Interest in war films fluctuated with time, and they were often released to coincide with war anniversaries. Compared to a number of generally anti-war films such as What Price Glory? (1926), Sergent York was slightly different; a biopic of the United States’ most decorated soldier, it remained reasonably faithful to the true story, earning Gary Cooper an Academy Award for best actor in 1941. It is somewhat ironic that within a few months of the release of the film, the United States would once again embark on a world war.
Paths of Glory was a 1957 film by Stanley Kubrik. With a typically anti-war stance, it was a dramatised version of the real-life trial of four French soldiers who were selected at random for execution after a failed mutiny in the wake of the disastrous Nivelle campaign of spring 1917. In France this film was regarded as an insult to the country’s contemporary involvement in the Franco-Algerian wars, and it was not released to the public until 1975. This particular poster carries the rare ‘Passed by Censor’ stamp.
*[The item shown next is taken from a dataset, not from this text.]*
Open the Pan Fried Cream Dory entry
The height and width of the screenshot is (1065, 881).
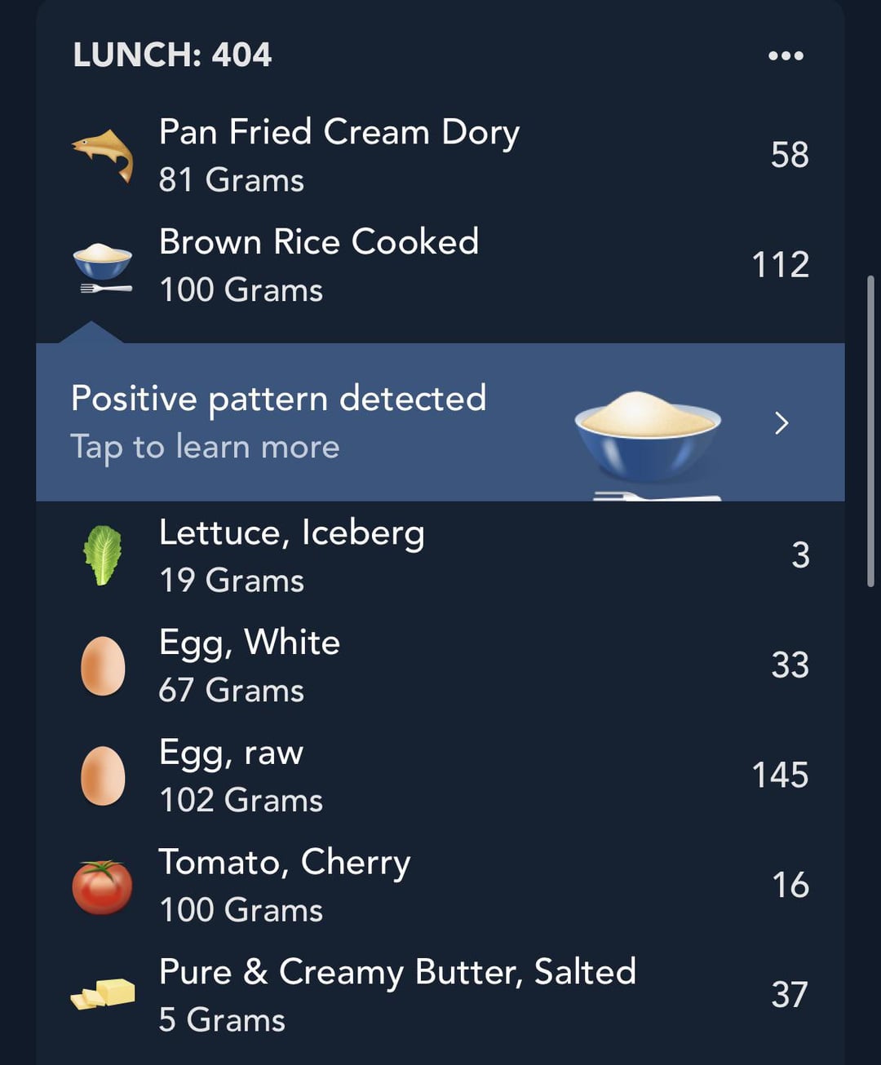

Most films about the Great War made since the 1920s have been of a critical or anti-military nature but this film, based on a book written in 1938 by American screenwriter Dalton Trumbo (1905–1976), took this stance to a new level. It is a virulently anti-war story about a young soldier, Joe Bonham, left deaf, blind, dumb and quadriplegic after being hit by a shell. It was broadcast as a radio play in 1940, and adapted for the screen in 1971 in the midst of the United States’ unpopular involvement in the Vietnam War. The stage play, first adapted in 1982, has since been performed worldwide.